Another day, another puzzle. The drawer in this cabinet will not stay in the rails. The width is off by a full 1/2″, which makes me wonder how anyone used it at all in the past.
A closer inspection reveals that the center support, to which the drawer rails are screwed, has come undone from the underside of the counter top, and has dropped half an inch. The 15 gauge brads that were used, coiled into uselessness upon impact, making me wonder how this held together, ever, at all.
The primary difference between a puzzle and a mystery is that a puzzle is something that awaits a part in order to be complete, whereas a mystery has an unknown number of working components and forces, and might never be solved.
This cabinet is a mystery. How to repair it is not.
This is a pipe clamp. It is a fixture you can buy at a hardware store that screws on to ordinary black pipe, and enables you to apply pressure (by using the thumbscrew) to whatever you are building.
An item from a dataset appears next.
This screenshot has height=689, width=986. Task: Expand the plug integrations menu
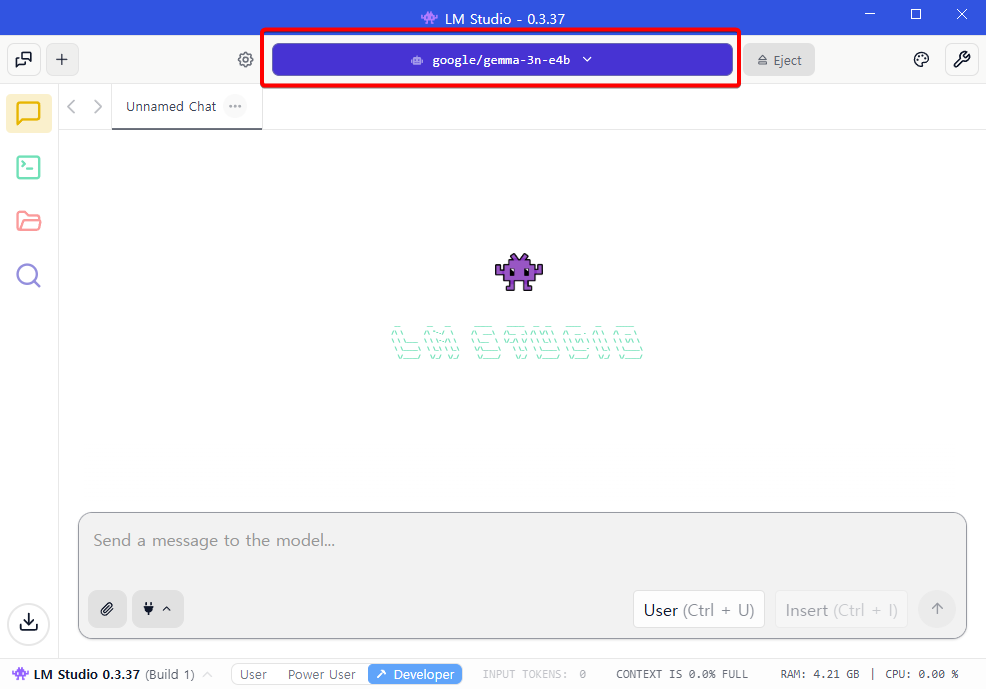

While glue dries, or while you pre-drill screw holes, for instance.
The red arrows show the direction of force when the screw is tightened. (Click on the images to see them full size.)
By taking the clamp pieces off and reversing them, you can reverse the direction of force, so the clamp pushes things apart instead of holding them together.
In this application, it was just what the doctor ordered to lift and support the center strut while I drilled and screwed two steel support brackets into place.
I put the clamp against the bottom shelf and aligned the thumbscrew with the workpiece and turned the thumbscrew until the center strut was lifted back home.
It also helps to have an angle attachment for my drill, so I did not need to “angle in” to the workpiece because the drill would not fit into the space where the drawer normally goes.
Lastly, the brackets are in place, and the cabinet is saved, and Camille is happy… for now.